• _Compito_
Stampa per intero, senza alcuna modifica, l'estratto sulla storia dell'esercito italiano riportato qui sotto.

• _Estratto del documento_
--------------------

Quando facendo l’esercito abbiamo fatto gli italiani

Una storia dell’esercito italiano è, in realtà, una storia d’Italia esaminata da un punto di vista originale e complesso: l’esauriente saggio di Gianni Oliva (Soldati e ufficiali, Mondadori, pagg. 338, euro 20) va infatti dal 4 maggio 1861, data di nascita del nostro esercito nazionale, al 1° gennaio 2005, quando si concluse l’epoca della coscrizione obbligatoria. In mezzo, un mare di fatti: guerre, imprese coloniali, colpi di stato, il passaggio dalla monarchia alla repubblica, fino alle attuali missioni all’estero.
È anche una storia dell’Italia civile alle prese con «la naja»: la scoperta di città sconosciute, il nonnismo, i tentativi di evitare la leva e, all’opposto, l’entusiasmo di chi si rafferma perché nell’esercito trova una famiglia, prima ancora che un lavoro.

--------------------

• _Dati forniti_
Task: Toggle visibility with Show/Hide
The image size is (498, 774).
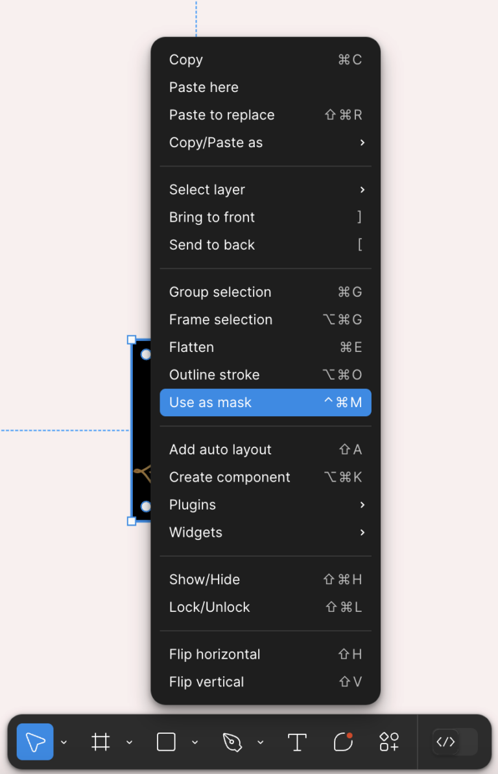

--------------------

• _Risposta_
Quando facendo l’esercito abbiamo fatto gli italiani

Una storia dell’esercito italiano è, in realtà, una storia d’Italia esaminata da un punto di vista originale e complesso: l’esauriente saggio di Gianni Oliva (Soldati e ufficiali, Mondadori, pagg. 338, euro 20) va infatti dal 4 maggio 1861, data di nascita del nostro esercito nazionale, al 1° gennaio 2005, quando si concluse l’epoca della coscrizione obbligatoria. In mezzo, un mare di fatti: guerre, imprese coloniali, colpi di stato, il passaggio dalla monarchia alla repubblica, fino alle attuali missioni all’estero.
È anche una storia dell’Italia civile alle prese con «la naja»: la scoperta di città sconosciute, il nonnismo, i tentativi di evitare la leva e, all’opposto, l’entusiasmo di chi si rafferma perché nell’esercito trova una famiglia, prima ancora che un lavoro.